Faith was her foundation, but she had no shield for what came into her life. When she was five, Jodi’s mother married a man she met at a factory job. He was an alcoholic who never drank at home but came back drunk three nights a week, fists ready. “What did that mean for us kids?” Jodi asked rhetorically. It meant a childhood spent in fear. This meant no birthday parties, no friends allowed over, and being labeled by the town as "one of those kids."
By 15, Jodi was looking for connection anywhere she could find it. She lost her virginity at 15, got pregnant at 16, and gave birth to her son at 17. “We were babies trying to raise a baby,” she said of her doomed relationship with the father.

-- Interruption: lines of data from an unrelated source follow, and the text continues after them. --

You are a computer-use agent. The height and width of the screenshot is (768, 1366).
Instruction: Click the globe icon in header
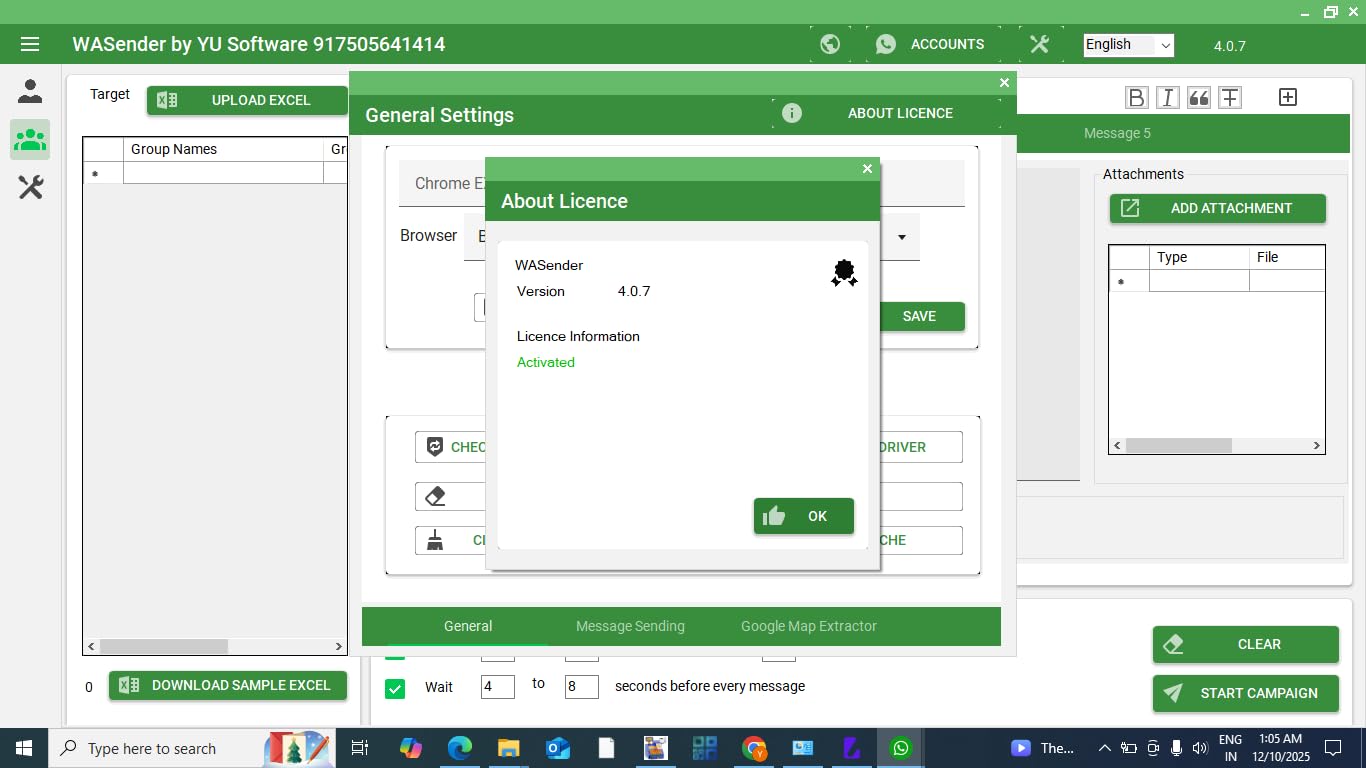pos(829,44)
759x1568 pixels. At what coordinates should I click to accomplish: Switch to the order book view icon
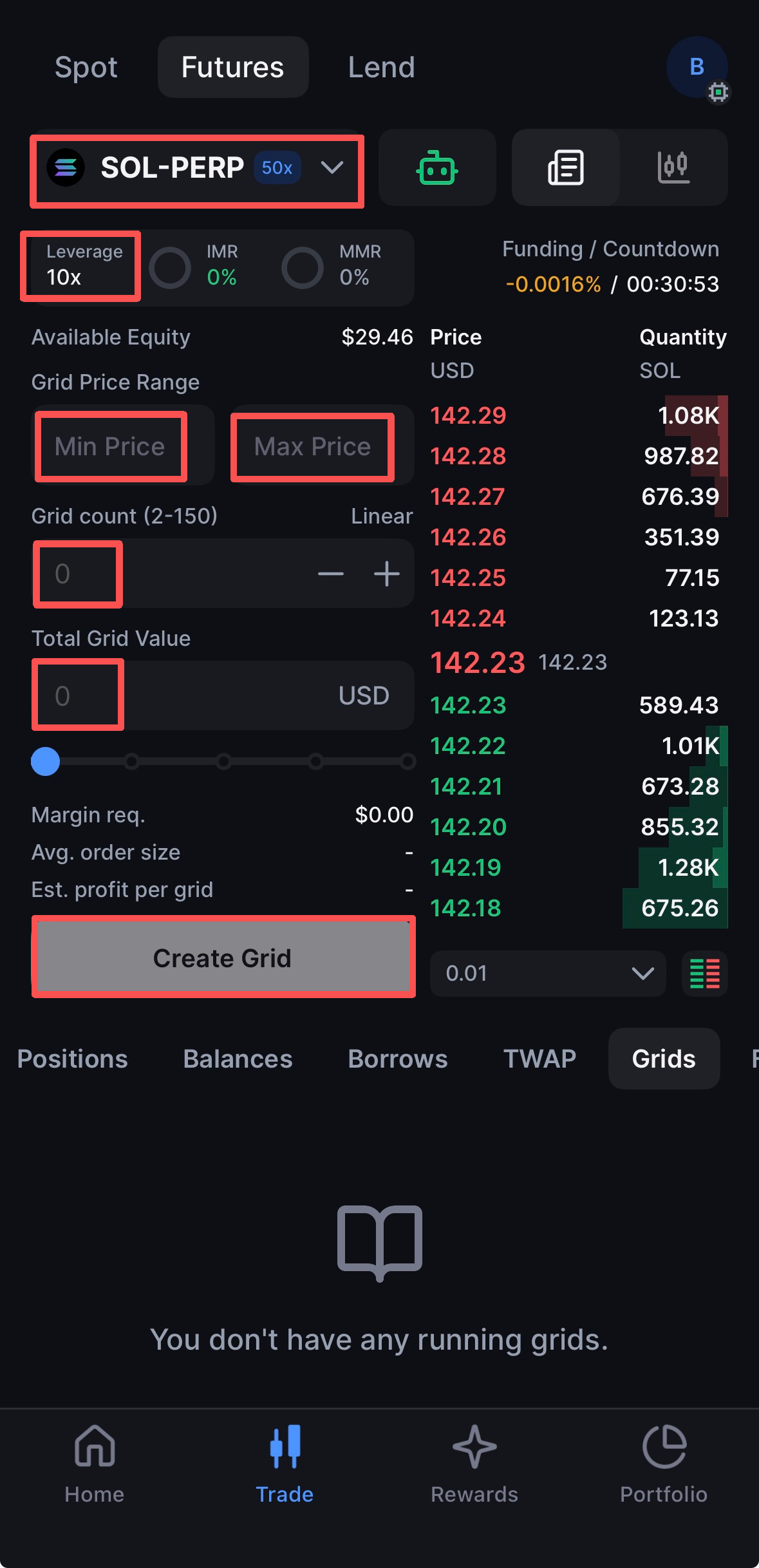[566, 168]
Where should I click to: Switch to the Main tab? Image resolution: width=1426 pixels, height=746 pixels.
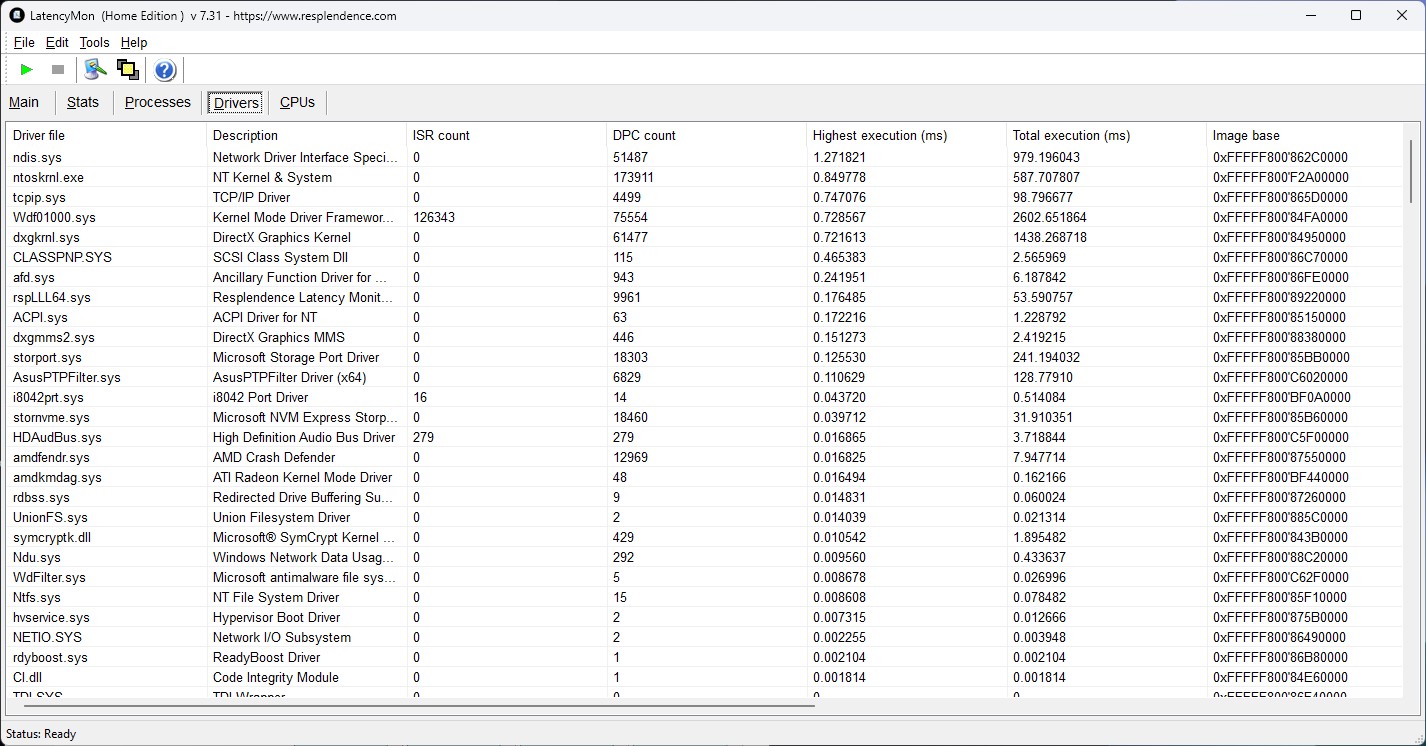pyautogui.click(x=24, y=102)
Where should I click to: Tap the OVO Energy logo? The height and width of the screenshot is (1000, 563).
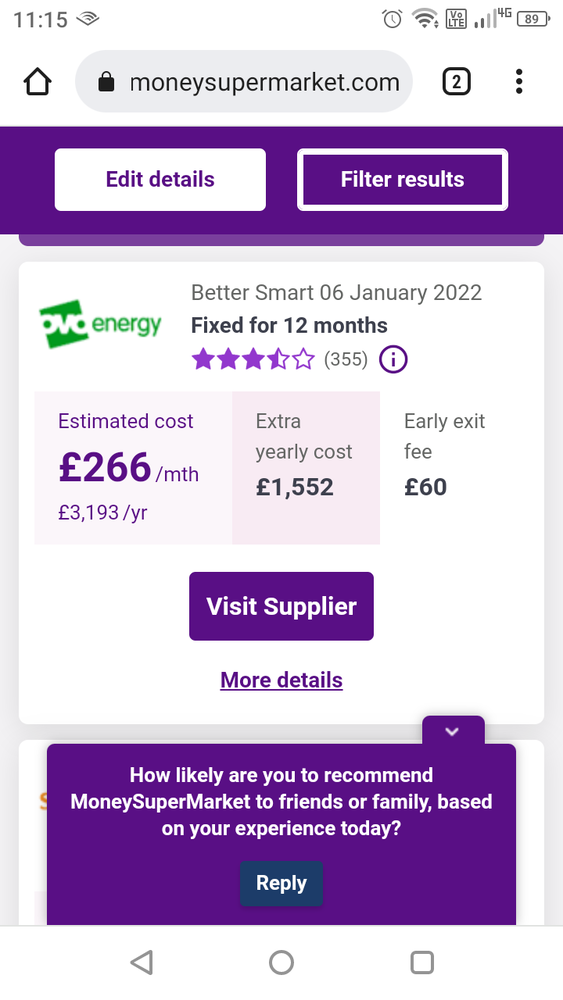[x=101, y=324]
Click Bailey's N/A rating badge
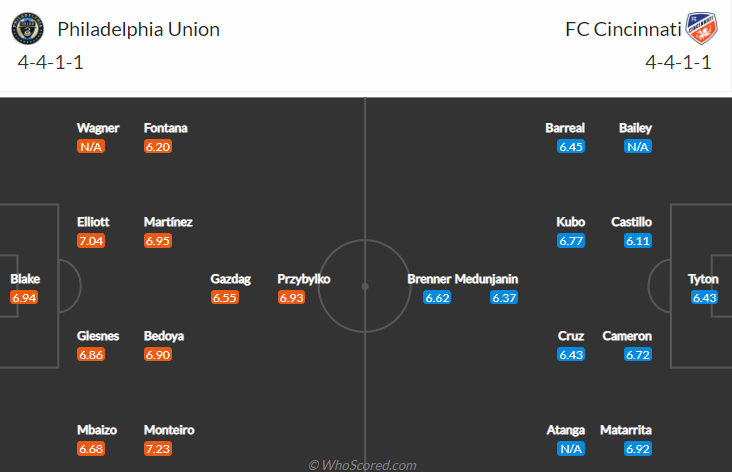This screenshot has height=472, width=732. 638,147
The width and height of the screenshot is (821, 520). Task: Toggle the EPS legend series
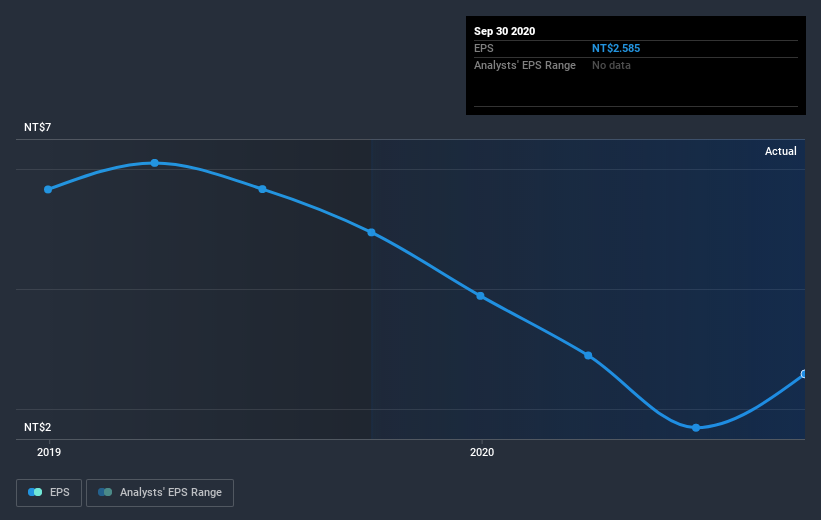[49, 492]
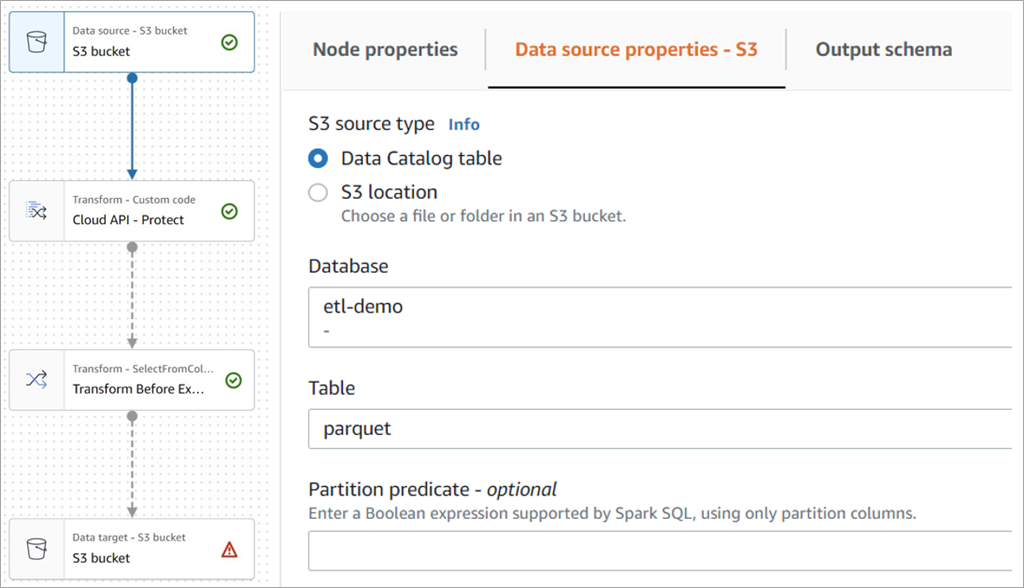Click the blue connector dot under the source node
This screenshot has width=1024, height=588.
132,76
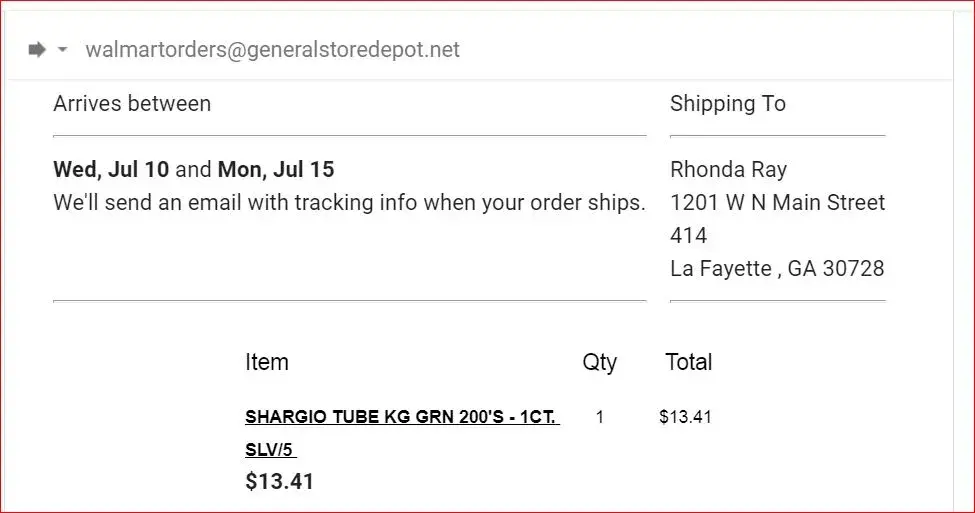This screenshot has width=975, height=513.
Task: Click the Item column header
Action: coord(266,362)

Without the stability of faith or family, Jodi turned to alcohol. What started as a coping mechanism turned into a daily necessity. By 23, she was a full-blown alcoholic. “I ruined my son’s childhood,” she said bluntly. “I did everything except parent him.”
At 29, Jodi got married for the first time. Ten years later, the marriage collapsed under the weight of her drinking. At 41, after years of drowning in alcohol, she prayed at the altar and was delivered. Jodi never touched another drop of alcohol. But that was just one chapter of her story.
Spiraling Further
Not long after, Jodi’s mother fell ill, and Jodi moved back home with her son to care for her. Addiction crept back in, but this time it was worse. Jodi and her son began using drugs together—a nightmare scenario for any parent. “I was using drugs on a daily basis with my only child,” she admitted. “A parent’s nightmare, right?”
One morning, her mother, hooked up to an oxygen tank, dropped her cigarette. In seconds, flames erupted to the ceiling. Her mother survived the fire but passed away three weeks later from her injuries. The trauma left Jodi shattered. The night terrors started soon after. Unable to sleep and desperate for an escape, she turned to methamphetamines. “At 48 years old, I was smoking meth daily,” she said. “I had no home and no life. Everything had burned to the ground—literally and figuratively.”
Life didn’t relent. At 50, Jodi ran into an old acquaintance from her drug-using days. She relapsed and got arrested, earning her first felony. The charges came with an electronic ankle monitor, forcing her to move to a halfway house. It wasn’t salvation. A roommate relapsed, and Jodi, who had nothing to do with it, but was treated as guilty by association. Disillusioned, she packed her car, drove to the jail, and offered to turn herself in. “Jail didn’t want me,” she said bitterly.
A Glimmer of Hope
Jodi stumbled upon hope where she least expected it: an AA meeting. Someone suggested Papa’s House, a sober living community, but the application process was daunting for someone like Jodi, who knew little about computers. Frustrated, she walked into the facility during dinner and demanded an application. “Three days later, they called and said I was accepted,” she said, tears in her voice. Her arrival was met with a banner that read “Welcome Home.”
For someone who hadn’t felt the warmth of a home in years, it was a life-altering moment. “When your house has burned to the ground and you’ve been homeless, that banner... it was everything. God had me exactly where He wanted me.” At Papa’s House, Jodi found something she hadn’t felt in decades—family. They ate meals together, talked about their days, and rebuilt the values she had long lost. “I went from taking everything from the community to giving back to it,” she said proudly. She began mentoring others and formed bonds that helped her heal.
The Fight Isn’t Over
Just as life seemed to stabilize, Jodi received a devastating diagnosis: breast cancer. “At first, it felt like the weight of the world,” she said. “But God reminded me—when the battle is bigger than you, it’s not yours to fight. It’s God’s battle.” Despite the diagnosis, Jodi remains steadfast in her purpose. She has started speaking in jails and prisons, sharing her story to inspire others. “If I can use my pain for His glory, then it was all worth it,” she said. Her message is clear: no matter how far you’ve fallen, it’s never too late to rise.